You have to admire a magazine which runs an editorial dismissing its own cover-mounted CD  as “that wretched disc.”

So says Dick Pountain in the October 2007 issue of PC Pro. He says in his column that the only reason PC Pro continues to have a cover-mount CD or DVD is because its competitors do, and that none of these competing mags has the courage to be the first to stop.

Is it pointless? In these broadband Internet days, pretty much. It’s true that there is sometimes software included which cannot be downloaded. Software vendors use it for special promotions, or allow mags to distribute old versions as a taster for the latest and greatest. But why not just have subscriber-only downloads, or downloads protected by a key printed in the mag? Sure, someone might post the key to a newsgroup, but then again they might upload the binary from the CD, so there’s little difference.

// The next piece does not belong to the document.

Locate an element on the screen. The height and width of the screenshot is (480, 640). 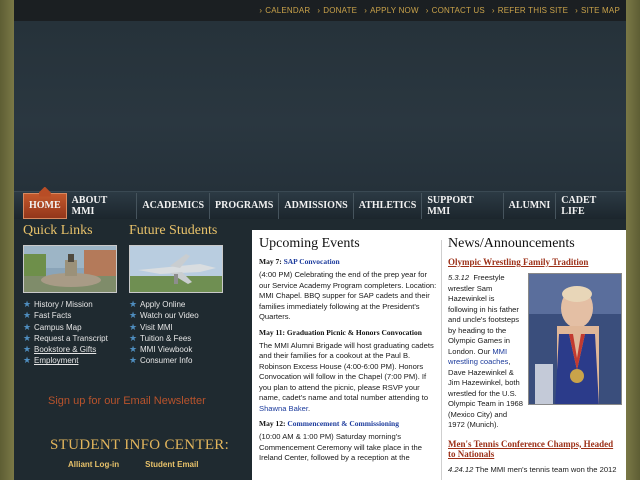
student-info-center-title: STUDENT INFO CENTER: is located at coordinates (140, 445). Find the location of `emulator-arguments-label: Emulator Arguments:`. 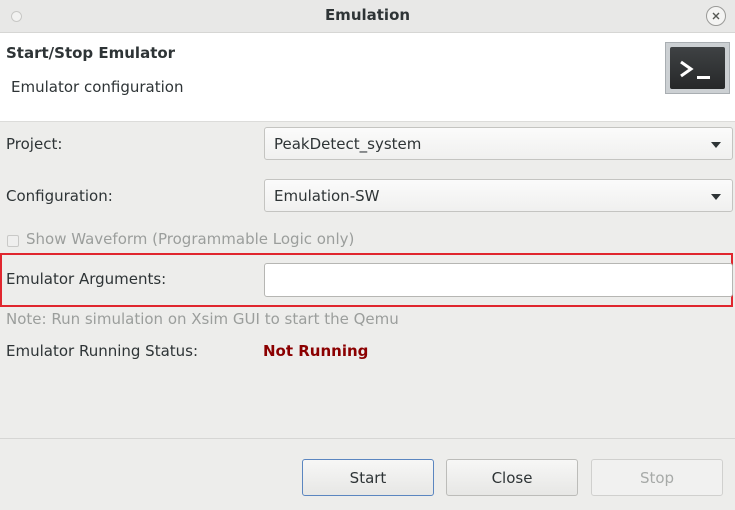

emulator-arguments-label: Emulator Arguments: is located at coordinates (86, 279).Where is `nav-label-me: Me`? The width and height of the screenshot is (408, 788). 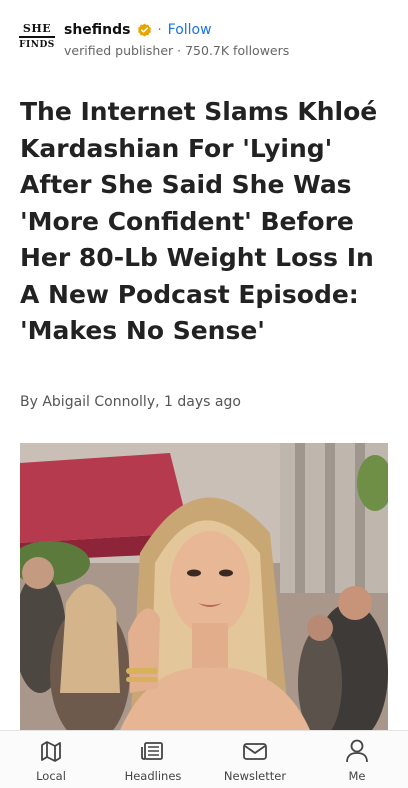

I don’t altogether follow DP’s logic though. I can’t be the only one who rarely looks at what is on the cover disc. In fact, knowing that CDs are not exactly bio-degradable, I feel a twinge of guilt as they hit the black bin. So if DP is right and that the mags want to lose the disc, all it would take is 10 pence off the cover price and a flash saying “New lower-price environmentally-friendly CD-free issue”, and it’s done. I doubt this would cost sales; in fact, it might make the others look just a little behind the times.